╭─ Testo estratto

Gli estrogeni sono gli ormoni che proteggono la donna per tutto il periodo della sua fertilità, riducendo il rischio di malattie come quelle cardiovascolari. Cosa succede quando, a partire dai 46-48 anni, si esaurisce la riserva di ovociti nell’ovaio e con essi la produzione di estrogeni? Lo abbiamo chiesto al Professor Alessandro Genazzani.
Professore, quale ruolo svolgono gli ormoni estrogeni?
Io dico sempre che, per il sistema nervoso centrale della donna, gli estrogeni sono come l’olio per il motore di un’automobile, ovvero un lubrificante che mantiene ben oliato tutto il sistema. Quando diminuiscono fino a scomparire, il primo a diventare vulnerabile è il sistema termoregolatore, con le note “vampate”. Anche il tono dell’umore si fa “ballerino” e stati d’animo alti e bassi possono alternarsi da un’ora all’altra. In un arco di tempo più ampio, 5-10 anni, intervengono modificazioni più importanti, come quelle a carico delle ossa: perdendosi la capacità di “montare” l’osso tipica degli estrogeni, possono sorgere problemi di osteoporosi.
Anche i tessuti sono coinvolti in queste trasformazioni?
Sì, nel senso che perdono elasticità. Lo si vede bene nella pelle (collagene ed elastina, le fibre elastiche che le danno sostegno sono regolate dagli estrogeni), ma pure tendini e muscoli possono deperire e dare luogo ad artromialgie anche in donne tutt’altro che sedentarie. Inoltre, sempre a causa della carenza ormonale, perdono tono e si assottigliano i tessuti di vescica, uretra e vagina, dando luogo a secchezza e dolore durante i rapporti.
Qual è la risposta della medicina a questi problemi?
Per tutelare il livello degli ormoni, il ginecologo può studiare una terapia sostitutiva tagliata su misura in base alle necessità della paziente e somministrare sotto forma di pastiglie e o cerotti un mix variabile di estrogeni e progesterone. Per la secchezza vaginale, prescrive prodotti per uso locale, perché in questa zona i vasi sono piccolissimi e i tessuti non possono essere raggiunti dagli ormoni assunti per bocca o attraverso il cerotto.
Ci sono delle controindicazioni a queste terapie?
Sì, sono sconsigliate per chi ha o ha avuto un tumore al seno o malattie oncologiche estrogeno dipendenti, difetti di coagulazione, predisposizione familiare all’ictus.
Quali sono le possibili alternative?

╰─
╭─ Dati forniti

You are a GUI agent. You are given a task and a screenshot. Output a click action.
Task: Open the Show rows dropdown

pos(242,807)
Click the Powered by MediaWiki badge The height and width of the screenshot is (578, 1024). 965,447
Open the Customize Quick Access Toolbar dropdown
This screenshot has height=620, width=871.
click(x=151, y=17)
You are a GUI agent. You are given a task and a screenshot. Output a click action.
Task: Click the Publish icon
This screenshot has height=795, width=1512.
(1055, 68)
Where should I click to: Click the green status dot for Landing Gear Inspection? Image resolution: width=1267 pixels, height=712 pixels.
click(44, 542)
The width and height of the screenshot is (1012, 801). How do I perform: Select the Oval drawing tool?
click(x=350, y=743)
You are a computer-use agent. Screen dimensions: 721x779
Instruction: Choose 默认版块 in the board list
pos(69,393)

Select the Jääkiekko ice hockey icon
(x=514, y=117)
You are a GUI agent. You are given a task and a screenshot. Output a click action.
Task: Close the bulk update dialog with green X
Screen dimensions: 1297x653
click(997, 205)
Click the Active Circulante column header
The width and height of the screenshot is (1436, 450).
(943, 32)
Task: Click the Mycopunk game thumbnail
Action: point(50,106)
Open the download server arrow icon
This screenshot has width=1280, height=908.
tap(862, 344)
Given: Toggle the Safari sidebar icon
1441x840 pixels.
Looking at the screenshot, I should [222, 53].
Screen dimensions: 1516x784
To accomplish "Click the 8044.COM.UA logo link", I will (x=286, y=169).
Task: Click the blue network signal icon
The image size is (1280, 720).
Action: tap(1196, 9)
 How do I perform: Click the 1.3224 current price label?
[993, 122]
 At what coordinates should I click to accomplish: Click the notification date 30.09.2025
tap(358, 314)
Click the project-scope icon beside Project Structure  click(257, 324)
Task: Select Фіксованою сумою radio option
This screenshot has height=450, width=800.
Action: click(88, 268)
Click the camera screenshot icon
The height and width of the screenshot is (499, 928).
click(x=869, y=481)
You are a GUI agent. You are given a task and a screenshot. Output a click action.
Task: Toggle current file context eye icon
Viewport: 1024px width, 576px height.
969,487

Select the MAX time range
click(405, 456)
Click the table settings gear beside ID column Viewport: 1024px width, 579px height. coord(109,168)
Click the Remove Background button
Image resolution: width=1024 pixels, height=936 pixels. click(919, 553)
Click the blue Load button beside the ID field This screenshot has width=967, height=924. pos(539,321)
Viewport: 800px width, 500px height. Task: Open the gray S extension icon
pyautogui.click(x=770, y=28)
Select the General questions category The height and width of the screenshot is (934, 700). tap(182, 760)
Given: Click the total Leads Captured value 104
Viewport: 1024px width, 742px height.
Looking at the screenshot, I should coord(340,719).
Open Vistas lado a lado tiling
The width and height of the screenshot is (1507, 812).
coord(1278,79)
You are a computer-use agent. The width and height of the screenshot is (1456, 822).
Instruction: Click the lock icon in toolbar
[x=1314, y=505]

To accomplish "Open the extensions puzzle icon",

╰─

▶ **Esercizi**
1. Riscrivi sotto forma di elenco il paragrafo del testo sugli estrogeni che inizia con «Sì, nel senso che perdono elasticità», conservandone i fatti principali.
2. Per favore, ripeti parola per parola il passo del testo sugli estrogeni che comincia con "Qual è la risposta" e termina con "a queste terapie?".

▶ **Soluzioni**
1.
- I tessuti perdono elasticità, come si vede nella pelle, dove collagene ed elastina sono regolati dagli estrogeni.
- Tendini e muscoli possono deperire e causare artromialgie anche in donne tutt'altro che sedentarie.
- Per la carenza ormonale, i tessuti di vescica, uretra e vagina perdono tono e si assottigliano, con secchezza e dolore durante i rapporti.

2.
Qual è la risposta della medicina a questi problemi?
Per tutelare il livello degli ormoni, il ginecologo può studiare una terapia sostitutiva tagliata su misura in base alle necessità della paziente e somministrare sotto forma di pastiglie e o cerotti un mix variabile di estrogeni e progesterone. Per la secchezza vaginale, prescrive prodotti per uso locale, perché in questa zona i vasi sono piccolissimi e i tessuti non possono essere raggiunti dagli ormoni assunti per bocca o attraverso il cerotto.
Ci sono delle controindicazioni a queste terapie?